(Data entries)

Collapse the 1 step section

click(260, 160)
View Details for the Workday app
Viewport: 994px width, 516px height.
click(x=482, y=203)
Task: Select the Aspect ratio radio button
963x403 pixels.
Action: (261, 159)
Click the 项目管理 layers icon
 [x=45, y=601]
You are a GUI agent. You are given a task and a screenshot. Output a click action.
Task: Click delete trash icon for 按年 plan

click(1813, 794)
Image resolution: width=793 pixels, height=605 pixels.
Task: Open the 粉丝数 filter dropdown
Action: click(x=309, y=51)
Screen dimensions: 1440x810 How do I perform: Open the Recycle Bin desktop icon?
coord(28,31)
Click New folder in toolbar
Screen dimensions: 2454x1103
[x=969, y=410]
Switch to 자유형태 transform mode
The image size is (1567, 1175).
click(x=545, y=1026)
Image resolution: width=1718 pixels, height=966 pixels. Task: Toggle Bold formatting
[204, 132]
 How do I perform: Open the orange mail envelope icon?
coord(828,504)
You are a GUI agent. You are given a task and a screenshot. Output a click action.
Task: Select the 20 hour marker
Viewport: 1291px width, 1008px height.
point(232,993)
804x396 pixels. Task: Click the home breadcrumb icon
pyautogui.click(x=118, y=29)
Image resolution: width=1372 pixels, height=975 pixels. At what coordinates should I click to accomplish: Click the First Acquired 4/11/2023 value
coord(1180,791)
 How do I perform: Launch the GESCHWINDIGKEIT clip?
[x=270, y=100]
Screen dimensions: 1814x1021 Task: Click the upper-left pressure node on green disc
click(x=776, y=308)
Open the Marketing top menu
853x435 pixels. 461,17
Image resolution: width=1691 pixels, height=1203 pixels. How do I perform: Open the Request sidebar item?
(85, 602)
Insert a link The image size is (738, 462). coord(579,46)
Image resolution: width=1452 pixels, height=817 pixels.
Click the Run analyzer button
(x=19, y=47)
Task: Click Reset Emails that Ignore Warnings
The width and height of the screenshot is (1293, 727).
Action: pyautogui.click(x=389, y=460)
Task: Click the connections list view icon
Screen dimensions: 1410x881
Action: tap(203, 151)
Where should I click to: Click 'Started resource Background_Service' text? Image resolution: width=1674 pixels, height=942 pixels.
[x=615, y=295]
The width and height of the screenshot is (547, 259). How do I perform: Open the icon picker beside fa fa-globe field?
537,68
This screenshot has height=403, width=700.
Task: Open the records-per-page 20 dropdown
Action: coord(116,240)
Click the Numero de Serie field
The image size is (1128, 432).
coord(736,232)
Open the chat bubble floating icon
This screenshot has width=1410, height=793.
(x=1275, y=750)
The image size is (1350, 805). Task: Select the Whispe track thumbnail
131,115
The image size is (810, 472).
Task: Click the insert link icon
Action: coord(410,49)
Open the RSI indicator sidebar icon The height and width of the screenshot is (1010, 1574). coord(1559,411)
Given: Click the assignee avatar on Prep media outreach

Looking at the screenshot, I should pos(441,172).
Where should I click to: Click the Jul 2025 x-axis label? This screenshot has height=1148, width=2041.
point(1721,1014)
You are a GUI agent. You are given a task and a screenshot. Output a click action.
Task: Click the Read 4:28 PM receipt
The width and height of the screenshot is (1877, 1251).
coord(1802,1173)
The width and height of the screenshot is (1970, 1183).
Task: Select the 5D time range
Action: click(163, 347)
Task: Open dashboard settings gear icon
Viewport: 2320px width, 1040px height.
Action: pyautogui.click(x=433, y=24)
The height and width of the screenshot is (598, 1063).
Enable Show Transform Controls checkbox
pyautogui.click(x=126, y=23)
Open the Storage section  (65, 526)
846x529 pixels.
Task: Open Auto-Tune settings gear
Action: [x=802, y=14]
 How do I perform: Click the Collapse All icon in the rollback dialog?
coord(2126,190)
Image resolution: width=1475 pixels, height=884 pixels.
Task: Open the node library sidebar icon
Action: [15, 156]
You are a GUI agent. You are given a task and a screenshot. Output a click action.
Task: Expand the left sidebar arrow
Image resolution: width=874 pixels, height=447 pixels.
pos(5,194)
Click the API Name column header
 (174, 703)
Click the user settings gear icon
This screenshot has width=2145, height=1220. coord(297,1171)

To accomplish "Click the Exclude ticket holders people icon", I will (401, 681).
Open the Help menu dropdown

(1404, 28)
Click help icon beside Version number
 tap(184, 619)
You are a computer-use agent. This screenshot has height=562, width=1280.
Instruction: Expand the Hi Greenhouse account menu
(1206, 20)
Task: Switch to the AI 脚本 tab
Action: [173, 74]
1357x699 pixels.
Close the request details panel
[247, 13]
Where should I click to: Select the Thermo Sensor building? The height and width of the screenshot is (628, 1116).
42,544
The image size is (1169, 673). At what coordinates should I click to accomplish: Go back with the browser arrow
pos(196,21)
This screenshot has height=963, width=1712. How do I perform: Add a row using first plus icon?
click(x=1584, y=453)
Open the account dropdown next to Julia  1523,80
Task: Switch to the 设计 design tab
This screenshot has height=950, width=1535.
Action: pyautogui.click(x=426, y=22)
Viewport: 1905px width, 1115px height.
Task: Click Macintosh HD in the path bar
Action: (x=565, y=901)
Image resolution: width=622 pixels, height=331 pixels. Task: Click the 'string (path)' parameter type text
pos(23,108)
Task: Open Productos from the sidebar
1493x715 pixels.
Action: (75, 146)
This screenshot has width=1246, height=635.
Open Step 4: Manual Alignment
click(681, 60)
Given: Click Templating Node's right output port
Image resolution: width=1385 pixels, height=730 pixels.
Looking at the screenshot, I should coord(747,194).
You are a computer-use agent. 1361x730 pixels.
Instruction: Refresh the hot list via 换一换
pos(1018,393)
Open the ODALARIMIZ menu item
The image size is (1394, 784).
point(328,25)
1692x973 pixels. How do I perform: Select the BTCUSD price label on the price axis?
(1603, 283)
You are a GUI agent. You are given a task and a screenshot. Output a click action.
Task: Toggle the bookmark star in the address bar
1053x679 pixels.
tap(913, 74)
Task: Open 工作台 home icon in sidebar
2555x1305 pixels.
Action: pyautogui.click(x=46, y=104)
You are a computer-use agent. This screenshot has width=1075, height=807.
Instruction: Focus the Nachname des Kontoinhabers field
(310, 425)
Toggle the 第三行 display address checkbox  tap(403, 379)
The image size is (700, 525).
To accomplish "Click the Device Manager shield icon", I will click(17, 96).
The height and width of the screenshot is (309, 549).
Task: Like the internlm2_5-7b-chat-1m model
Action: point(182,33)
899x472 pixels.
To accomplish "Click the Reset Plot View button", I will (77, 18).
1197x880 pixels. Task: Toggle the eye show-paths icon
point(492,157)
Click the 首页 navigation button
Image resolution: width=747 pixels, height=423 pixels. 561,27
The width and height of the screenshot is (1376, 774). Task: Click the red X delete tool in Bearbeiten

Exercise:
Show all lines in the entries above where the word "Reset" appears.

Solution to the problem:
Task: Click Reset Emails that Ignore Warnings
To accomplish "Click the Reset Plot View button", I will (77, 18).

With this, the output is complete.